Now look at Saturday's 65-63 victory over Michigan State in the Big Ten tournament semifinals:
Hughes started this game, but suffered a left ankle injury with 12:38 remaining and did not return.
"Any time you lose a player of that caliber, you realize you've got to tighten things up that much more," UW senior center Brian Butch said.
The Badgers were losing by eight to ten points for most of the second half, and were down 53-41 with 7:53 to go. True, Conseco Fieldhouse is considered a neutral site, but Michigan State definitively had the larger and noisier fan contingent.
And once again, it was Flowers, the defensive specialist who would be considered the third or fourth option in UW's offense, who came up with the clutch shot that won the game for Wisconsin.
Flowers swiped a bad Michigan State pass and ran the length of the court for a streaking layup, giving UW a 65-63 lead they wouldn't surrender with 27 seconds to go.
"Any time you come back with such a large deficit, it gives you confidence, especially if you do it (against) a great team," Flowers said. "Texas was a great team, it was really tough to do it on the road. And to come back against Michigan State in a neutral site, it gives your team confidence."
Sticking to It
If Bo Ryan were making a coaching DVD, one of the first topics he would address would be touching the post on every possession.
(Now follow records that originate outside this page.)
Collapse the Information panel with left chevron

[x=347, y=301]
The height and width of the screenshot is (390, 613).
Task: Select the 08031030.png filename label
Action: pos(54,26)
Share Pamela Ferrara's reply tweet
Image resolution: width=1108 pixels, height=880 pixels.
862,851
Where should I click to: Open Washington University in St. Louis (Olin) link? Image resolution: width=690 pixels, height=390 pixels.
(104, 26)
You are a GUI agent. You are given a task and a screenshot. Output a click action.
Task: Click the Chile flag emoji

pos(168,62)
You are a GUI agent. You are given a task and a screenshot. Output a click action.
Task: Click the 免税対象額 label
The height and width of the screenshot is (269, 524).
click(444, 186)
Although Wisconsin was not finding the success in the post they were hoping for early on, scoring only eight points in the first 20 minutes, the Badgers were getting fouled by the Spartan front court and converting on their opportunities.
"Our focus was to really pound it on the inside and get good shots. Shots weren't falling, but we were getting the ball in there and drawing fouls," junior Marcus Landry said. "It worked out in our favor that we did get a lot of those guys in foul trouble."
Those Spartan fouls became important when Wisconsin started to make its second-half push. With Ibok, Naymick, Morgan and Suton all fouling out in a three-minute stretch, Wisconsin cashed in from the free throw line and from the paint, finishing the game with 24 points in the paint and connecting on 26-of-37 free throws.
"They got a little discourage early because of the contact but we've taken contact from Purdue and other teams that had tried to be physical with us," Ryan said. "(Making the free throws) is just stepping up there and answering the bell."
Butch, Hibbert Birds of a Feather?
When Butch had an awful offensive output Friday against Michigan – scoring just one point on a free throw and missing all seven shots – he wasn't the only talented big man to struggle. Georgetown's star player, 7-foot-2 Roy Hibbert, did not score in the Hoyas' 82-63 drubbing of Villanova on Thursday in the Big East quarterfinals in New York City.
Butch, who hit 6 of 10 shots and led the Badgers with 19 points Saturday, laughed when he was told about his head coach's comparison between him and the Hoya star.
"It was funny because me and Keaton (Nankivil, UW freshman center and Butch's roommate) said, ‘if Hibbert pulls an oh-fer, I was pretty close to it'," Butch said. "You know something's got to turn. Both of us are too good of basketball players not to have something turn and go our way."
For the record, Hibbert also had a better semifinal, scoring 25 points and grabbing 13 rebounds to lead Georgetown over West Virginia 72-55.
Ironically, it's the No. 9-ranked Hoyas who are fighting with the Badgers (sixth-ranked in the coaches' poll and eighth in the AP poll) for a No. 2 seed in the NCAA tournament.
No Explanation Yet Again
For the second consecutive game, Wisconsin coach Bo Ryan has not endured to the compassion of the referees. Yesterday, Ryan received his second technical of the season after he stomped his foot in disgust at Butch for failing to miss a layup.
Against Michigan State, Ryan said something incorrect to referee JD Collins and received a technical early in the second half. Much like the day before, Ryan never received an explanation as to why.
"No idea," he said when asked the reasoning for the technical. "Later on yesterday, they found out that I was reacting to a player. But on this one, I have no idea. I never think about (getting a technical). Some people do it on purpose or whatever, I don't. That's not what I do."
Michigan State's Drew Neitzel made the ensuing two shots to increase the then-MSU lead to 37-29 with 15:46 left.
"There are coaches that do a heck of a lot more on the sideline than I do," Ryan said. "It's unbelievable. I am just saying, all's coaches want is consistency in the country."